4.2.1. Ciò posto, il reato di lottizzazione abusiva s’integra non soltanto in zone assolutamente inedificate, ma anche in quelle parzialmente urbanizzate nelle quali si evidenzia l’esigenza di raccordo con l’aggregato abitativo preesistente o di potenziamento delle opere di urbanizzazione pregresse, cosi che per escluderlo deve essersi verificata una situazione di pressoché completa e razionale edificazione della zona, tale da rendere del tutto superfluo un piano attuativo (così ad es. Sez. 3, n. 35880 del 25/06/2008, Mancinelli, Rv. 241031). Laddove, appunto, il rilascio di concessioni edilizie (destinate a creare nuovi insediamenti abitativi in una zona per la quale il PRG subordina l’attività edificatoria all’adozione di piani di lottizzazione convenzionati) in assenza dei prescritti strumenti attuativi, richiede, ai fini della legittimità dell’intervento, la prova rigorosa della preesistenza e sufficienza delle opere di urbanizzazione primaria, tali da rendere del tutto superfluo lo strumento attuativo. Mentre la valutazione del grado di urbanizzazione dell’area costituisce una questione di fatto, che deve essere esaminata in sede di merito (cfr. complessivamente, in motivazione, Sez. 3, n. 23646 del 12/05/2011, Tarantino e altri, Rv. 250521).
Per quanto poi riguarda il rilascio comunque dei permessi di costruire e l’indagine in merito alla sussistenza dell’elemento soggettivo, è noto che in sede cautelare al giudice è demandata una valutazione sommaria in ordine al fumus del reato ipotizzato relativamente a tutti gli elementi della fattispecie contestata; ne consegue che lo stesso giudice può rilevare anche il difetto dell’elemento soggettivo del reato, purché esso emerga ictu oculi (ex plurimis, Sez. 2, n. 18331 del 22/04/2016, Iommi e altro, Rv. 266896). Ed in specie non vi è alcuna sicura evidenza in tal senso.
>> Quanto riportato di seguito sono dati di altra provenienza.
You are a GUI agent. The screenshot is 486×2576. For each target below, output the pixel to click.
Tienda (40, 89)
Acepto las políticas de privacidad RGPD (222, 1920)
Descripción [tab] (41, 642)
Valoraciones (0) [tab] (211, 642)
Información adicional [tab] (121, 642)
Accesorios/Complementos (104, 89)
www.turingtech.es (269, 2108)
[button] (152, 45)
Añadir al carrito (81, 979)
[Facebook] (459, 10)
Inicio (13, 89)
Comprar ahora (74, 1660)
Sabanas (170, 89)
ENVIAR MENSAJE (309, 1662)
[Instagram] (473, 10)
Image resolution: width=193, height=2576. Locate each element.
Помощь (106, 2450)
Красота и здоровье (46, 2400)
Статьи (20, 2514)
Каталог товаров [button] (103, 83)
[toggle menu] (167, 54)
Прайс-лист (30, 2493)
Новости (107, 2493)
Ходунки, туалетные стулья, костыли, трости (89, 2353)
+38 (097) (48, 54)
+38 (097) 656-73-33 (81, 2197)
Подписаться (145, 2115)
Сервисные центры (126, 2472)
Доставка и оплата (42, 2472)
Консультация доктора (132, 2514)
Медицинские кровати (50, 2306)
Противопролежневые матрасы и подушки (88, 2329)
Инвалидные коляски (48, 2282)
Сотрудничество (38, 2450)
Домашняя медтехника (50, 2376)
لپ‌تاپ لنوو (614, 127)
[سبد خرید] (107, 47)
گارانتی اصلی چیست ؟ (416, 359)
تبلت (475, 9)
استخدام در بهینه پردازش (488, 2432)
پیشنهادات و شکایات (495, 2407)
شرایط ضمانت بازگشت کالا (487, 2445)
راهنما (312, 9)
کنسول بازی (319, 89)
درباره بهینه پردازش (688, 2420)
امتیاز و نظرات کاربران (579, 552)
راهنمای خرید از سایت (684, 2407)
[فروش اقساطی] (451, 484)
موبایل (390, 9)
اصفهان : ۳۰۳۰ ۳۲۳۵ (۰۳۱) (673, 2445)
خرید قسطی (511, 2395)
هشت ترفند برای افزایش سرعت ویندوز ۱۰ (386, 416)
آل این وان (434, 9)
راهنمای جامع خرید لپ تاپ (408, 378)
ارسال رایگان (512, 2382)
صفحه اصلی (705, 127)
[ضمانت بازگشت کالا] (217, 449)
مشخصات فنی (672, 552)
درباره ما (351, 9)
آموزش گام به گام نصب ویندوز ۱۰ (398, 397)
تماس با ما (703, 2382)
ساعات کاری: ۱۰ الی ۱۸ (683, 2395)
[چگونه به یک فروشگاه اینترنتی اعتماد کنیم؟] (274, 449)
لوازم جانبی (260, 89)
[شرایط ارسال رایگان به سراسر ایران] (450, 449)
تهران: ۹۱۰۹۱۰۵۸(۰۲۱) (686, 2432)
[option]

4.2.2. In definitiva, ferma l’esistenza di questione di fatto insindacabile in questa sede (come peraltro è stato correttamente prospettato dallo stesso ricorrente), integra invero il reato anche l’edificazione realizzata, in assenza di piano attuativo, in un fondo ubicato in zona già urbanizzata, qualora la situazione di fatto richieda un intervento idoneo a restituire efficienza all’abitato – come è stato desunto in specie - mediante il riordino o la definizione ex novo di un disegno urbanistico dell’area, essendo esclusa la necessità dello strumento attuativo nel solo caso in cui tale situazione sia con esso del tutto incompatibile a causa della pressoché completa edificazione della zona (Sez. 3, n. 47280 del 12/09/2019, Cancelli, Rv. 277363).
4.2.3. Il provvedimento impugnato appare avere fatto corretta applicazione dei richiamati principi, tenuto conto della concreta situazione siccome ricostruita e dell’interpretazione degli strumenti edilizi, laddove in definitiva viene richiesta in questa sede una nuova non consentita valutazione del materiale istruttorio, già esaminato dal Giudice del merito.
4.3. Ogni ulteriore questione rimane così assorbita, ravvisato invero nei termini che precedono il fumus della lottizzazione illecita.
5. Alla stregua delle considerazioni che precedono, l’impugnazione non si presenta fondata, col conseguente rigetto del ricorso e la condanna del ricorrente al pagamento delle spese processuali.
P.Q.M.
Rigetta il ricorso e condanna il ricorrente al pagamento delle spese processuali.